П.К.
Первая публикация была у меня в рижском журнале "Родник". Помните такой? Очень хороший был журнал, наверное, лучший в восьмидесятые годы, с массой каких-то неожиданностей, странностей и новаций. Тогда же познакомился с главным редактором "Родника" Андреем Левкиным, удивительным писателем и человеком, до сих пор не перестаю ему удивляться. Потом опубликовала рассказ питерская "Звезда". В 1989 году написал первый роман, его попросили в Москву в новое по тем временам издательство "Всесоюзный молодёжный книжный центр". Там собирали серию книг молодых авторов. Это было отчасти номенклатурное издательство, его Министерство печати ориентировало на молодежь. Роман "Где венку не лечь" сразу же и вышел. Вообще, у меня с самого начала как-то удачно все складывалось с публикациями. Ничего в столе никогда не пылилось. Сейчас этот роман переиздан в немного переработанном виде под названием "Ночь внутри".В.Б. Ваш, на мой взгляд, лучший роман "Укус ангела" многие, и я в том числе, относили к имперской фантастике. Иные критики оспаривали это утверждение. Как считаете вы сами? Вы — имперский человек? Что для вас значит империя?
П.К.
Я не знаю, имперский ли я человек, но что сознание у меня, и вообще у моего и более старшего поколения — имперское, это несомненно. А разве может быть иначе, если такой кусок жизни прожит в империи? Надо отдать ей должное: какая ни на есть, но это была империя, и она обеспечивала нам определенные, подчас весьма своеобразные гарантии. Взять и разом переделать сознание — так ведь нормальный человек не может. Думая над феноменом имперского сознания, я в свое время "Укус ангела" и замыслил. Меня занимал вопрос: чего в трансцендентной перспективе, в идеале вожделеет имперское сознание? В результате каким-то образом сложилась картина будущей книги. Суть в том, что империя, которой удастся воплотить идею всемирности, неизбежно погибнет. Империя не может жить вне границ. Ей обязательно нужны границы, за которыми ее ждет опасность, за которыми находится враг. Без внешнего сосуществования с опасностью империя деградирует. Воплощение идеи всемирности убивает идею империи.В.Б. Мы отчетливо видим это сегодня на примере США. Пока они имели ясные границы своего влияния, всё у них шло хорошо. Сейчас они увлеклись идеей всемирности и их, похоже, ждет печальный финал. Согласен с вами, хорошая и долговечная империя должна иметь свои границы, но как прийти к такому самоограничению в период своей высшей силы? И как вернуть эти границы в период упадка? Но империя оставляет за собой уже навечно свои следы. Свои меты.
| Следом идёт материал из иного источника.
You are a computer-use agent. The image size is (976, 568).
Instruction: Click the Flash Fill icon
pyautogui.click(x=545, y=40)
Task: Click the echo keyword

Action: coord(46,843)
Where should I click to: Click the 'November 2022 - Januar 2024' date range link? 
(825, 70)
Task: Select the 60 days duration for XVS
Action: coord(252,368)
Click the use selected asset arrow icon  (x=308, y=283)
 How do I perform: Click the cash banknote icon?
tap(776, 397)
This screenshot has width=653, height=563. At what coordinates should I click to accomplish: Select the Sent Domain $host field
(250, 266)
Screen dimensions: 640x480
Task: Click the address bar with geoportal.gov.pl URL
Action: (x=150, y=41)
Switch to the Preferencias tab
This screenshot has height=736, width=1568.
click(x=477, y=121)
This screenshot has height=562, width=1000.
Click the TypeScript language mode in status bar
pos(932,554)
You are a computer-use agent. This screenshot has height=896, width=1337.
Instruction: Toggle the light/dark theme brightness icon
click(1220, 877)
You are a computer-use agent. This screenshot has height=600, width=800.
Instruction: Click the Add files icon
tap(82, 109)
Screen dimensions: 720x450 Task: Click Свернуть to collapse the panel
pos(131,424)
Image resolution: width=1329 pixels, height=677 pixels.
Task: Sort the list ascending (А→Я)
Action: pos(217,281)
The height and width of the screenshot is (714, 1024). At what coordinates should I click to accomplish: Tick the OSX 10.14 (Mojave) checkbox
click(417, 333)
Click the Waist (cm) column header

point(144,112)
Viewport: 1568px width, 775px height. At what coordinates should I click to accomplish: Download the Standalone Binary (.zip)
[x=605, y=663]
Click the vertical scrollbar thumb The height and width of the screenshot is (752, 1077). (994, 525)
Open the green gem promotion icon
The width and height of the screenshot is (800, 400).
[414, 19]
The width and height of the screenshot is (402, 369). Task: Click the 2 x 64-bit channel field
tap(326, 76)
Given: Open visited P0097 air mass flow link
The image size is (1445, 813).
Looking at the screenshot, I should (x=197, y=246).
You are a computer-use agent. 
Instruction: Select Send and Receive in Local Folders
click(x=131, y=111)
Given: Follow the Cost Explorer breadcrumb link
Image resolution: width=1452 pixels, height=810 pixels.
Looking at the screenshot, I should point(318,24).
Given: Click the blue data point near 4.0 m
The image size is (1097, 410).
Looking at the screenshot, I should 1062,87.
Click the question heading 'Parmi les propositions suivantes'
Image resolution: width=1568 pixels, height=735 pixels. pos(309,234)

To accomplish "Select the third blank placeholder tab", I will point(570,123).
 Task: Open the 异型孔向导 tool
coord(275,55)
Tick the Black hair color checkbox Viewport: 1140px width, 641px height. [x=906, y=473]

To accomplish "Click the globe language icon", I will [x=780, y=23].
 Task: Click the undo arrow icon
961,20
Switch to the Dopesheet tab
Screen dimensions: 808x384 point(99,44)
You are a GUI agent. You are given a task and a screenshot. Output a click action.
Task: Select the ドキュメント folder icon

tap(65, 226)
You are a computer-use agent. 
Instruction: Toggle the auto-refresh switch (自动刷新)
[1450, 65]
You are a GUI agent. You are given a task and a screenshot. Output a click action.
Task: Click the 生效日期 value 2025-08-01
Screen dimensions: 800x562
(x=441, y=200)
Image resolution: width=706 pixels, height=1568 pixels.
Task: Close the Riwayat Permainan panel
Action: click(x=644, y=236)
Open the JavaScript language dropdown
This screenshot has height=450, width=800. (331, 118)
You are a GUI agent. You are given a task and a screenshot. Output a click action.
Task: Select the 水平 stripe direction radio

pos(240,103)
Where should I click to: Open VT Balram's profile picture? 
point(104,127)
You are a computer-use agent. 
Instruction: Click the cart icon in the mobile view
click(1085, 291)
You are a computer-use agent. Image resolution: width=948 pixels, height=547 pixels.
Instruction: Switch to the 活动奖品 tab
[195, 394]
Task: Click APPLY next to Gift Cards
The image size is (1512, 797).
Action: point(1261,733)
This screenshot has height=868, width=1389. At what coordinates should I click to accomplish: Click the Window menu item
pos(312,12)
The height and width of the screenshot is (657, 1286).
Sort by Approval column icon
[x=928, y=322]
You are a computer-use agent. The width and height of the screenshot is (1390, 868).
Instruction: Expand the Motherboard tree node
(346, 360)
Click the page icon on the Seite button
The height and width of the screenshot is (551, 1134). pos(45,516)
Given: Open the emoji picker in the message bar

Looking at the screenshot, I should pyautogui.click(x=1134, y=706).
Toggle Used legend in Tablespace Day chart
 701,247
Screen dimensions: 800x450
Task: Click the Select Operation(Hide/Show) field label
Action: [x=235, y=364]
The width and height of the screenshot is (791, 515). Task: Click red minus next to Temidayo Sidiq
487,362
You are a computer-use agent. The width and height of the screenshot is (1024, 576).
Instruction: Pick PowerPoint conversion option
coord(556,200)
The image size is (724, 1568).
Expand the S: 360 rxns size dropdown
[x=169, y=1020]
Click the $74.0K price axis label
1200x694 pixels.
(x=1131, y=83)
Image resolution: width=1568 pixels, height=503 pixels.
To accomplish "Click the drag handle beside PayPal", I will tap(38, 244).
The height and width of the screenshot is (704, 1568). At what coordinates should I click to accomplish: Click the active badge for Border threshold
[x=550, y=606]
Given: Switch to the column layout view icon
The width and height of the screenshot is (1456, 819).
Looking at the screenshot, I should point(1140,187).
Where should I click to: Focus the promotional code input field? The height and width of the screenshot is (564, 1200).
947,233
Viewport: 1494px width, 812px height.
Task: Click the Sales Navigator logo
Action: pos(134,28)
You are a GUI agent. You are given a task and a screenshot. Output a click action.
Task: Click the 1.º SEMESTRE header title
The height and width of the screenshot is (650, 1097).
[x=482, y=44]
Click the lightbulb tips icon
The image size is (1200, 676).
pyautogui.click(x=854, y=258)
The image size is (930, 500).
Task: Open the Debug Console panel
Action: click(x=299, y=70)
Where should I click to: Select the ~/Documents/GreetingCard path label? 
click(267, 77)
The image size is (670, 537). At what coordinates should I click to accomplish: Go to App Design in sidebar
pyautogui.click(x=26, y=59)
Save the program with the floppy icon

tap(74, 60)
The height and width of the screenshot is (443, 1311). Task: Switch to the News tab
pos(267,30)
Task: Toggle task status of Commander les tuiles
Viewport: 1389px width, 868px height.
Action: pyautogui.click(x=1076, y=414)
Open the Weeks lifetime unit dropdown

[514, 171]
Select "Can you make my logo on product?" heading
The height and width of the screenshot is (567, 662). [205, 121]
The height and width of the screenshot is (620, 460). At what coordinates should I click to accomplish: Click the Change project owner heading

Скажем, Питер — имперский город, и другим уже никогда не будет. Он имперский по архитектуре, по истории, по культуре, по духу своему. Еще и поэтому все по-настоящему питерские писатели в лучших своих вещах — имперцы. И Анна Ахматова, и Николай Гумилев, и Андрей Битов, и даже Иосиф Бродский… Советская ли империя, царская ли, или даже нынешняя осколочная,— имперское пространство Питера изначально формирует имперское мышление человека. Ощущают ли его питерцы? В литературе, в искусстве, в восприятии мировой культуры?
П.К.
Ощущают, но не все. Да и не бывает такого универсального сознания, которое годилось бы для всех. Дело в том, что Питер — не только порождение империи, но одновременно и агент влияния Европы с ее подчас паразитарными идеями. Однако определённая и наиболее мне близкая часть петербургских писателей, поэтов, художников и музыкантов, которые, собственно, и составляют основной круг здешнего общения, совершенно ясно осознают величие имперской идеи. Возможно, и здесь нет полного и безоговорочного единомыслия, но без нюансов — никак. Неспроста мы с Секацким, Носовым, Стоговым, Подольским, Рекшаном и Коровиным организовывали несколько акций под названием "Незримая империя". Это же цвет питерской литературы!